Every time, the solution felt clearer and clearer. It’d been a year since I’d left Jay, and I needed to reenter the world.

I slipped into the app scene. Something about the language barrier and being a foreigner had kept me off them. But now, most nights, I’d chat with men all over the city. In some ward, somewhere, there was always somebody looking to fuck. I chatted with a dad of three in Yokohama who’d just come out to himself but no one else. I chatted with a go-go boy from Okinawa who was working on getting his Australian visa. I chatted with hundreds of guys who were horny, sure, but mostly just lonely, like me. I reached out to them first.

But one guy reached out to me.

That night, I was walking laps through Shinjuku, doing my best to stay awake. After the usual dance of what we were looking for and our willingness to catch the train across town, this guy asked me something funny: If I could change anything about my life, what would it be?

Sounds heavy, I wrote.

It is, he wrote back. Should I start? I’d be someone else entirely.

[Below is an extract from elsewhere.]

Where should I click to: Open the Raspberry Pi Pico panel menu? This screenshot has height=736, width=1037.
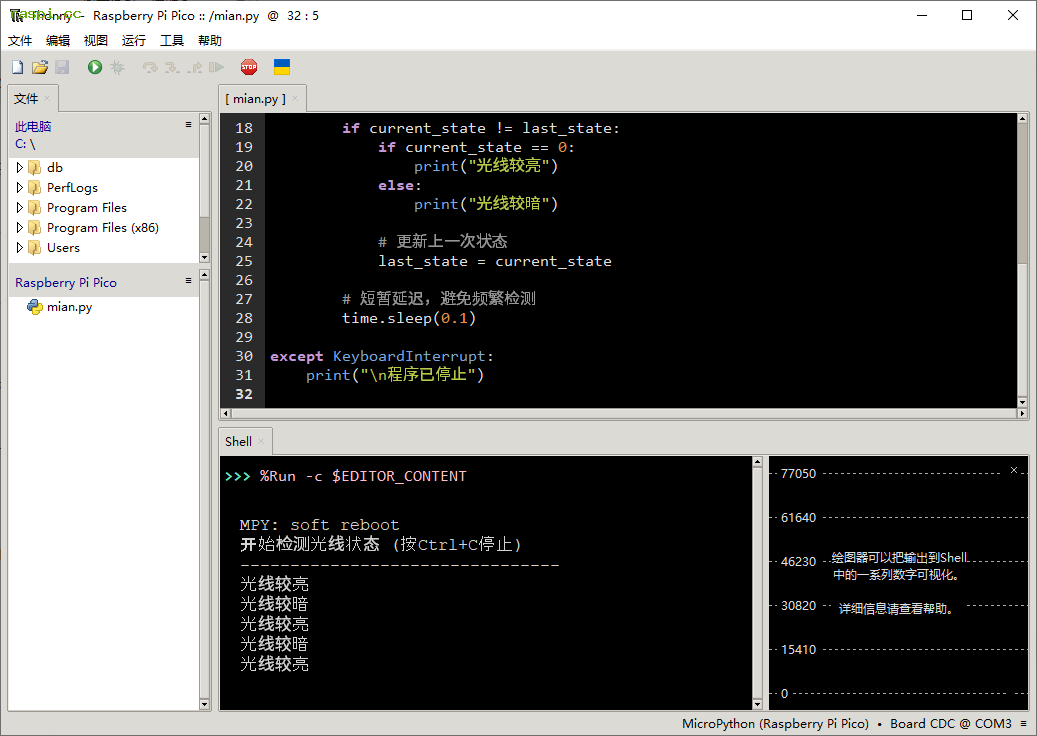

I leaned against the window of a Muji, crossing my arms. A trio of British tourists darted across the road from a taxi as it ambled off.

Like who, I wrote.

Someone braver, he replied.

That would be nice. Maybe.

Maybe.

We messaged for another few weeks before I finally asked if we could meet. We still hadn’t seen each other’s faces. It was useful: I could imagine who this man was. How tall. His weight. How light or dark. The roughness of his hands. We decided to meet at a station, and when he approached me, I was still messaging him. It took me a moment to process that he was the person I’d been talking to. A beat passed. Neither of us moved. Then he walked toward me, grinning.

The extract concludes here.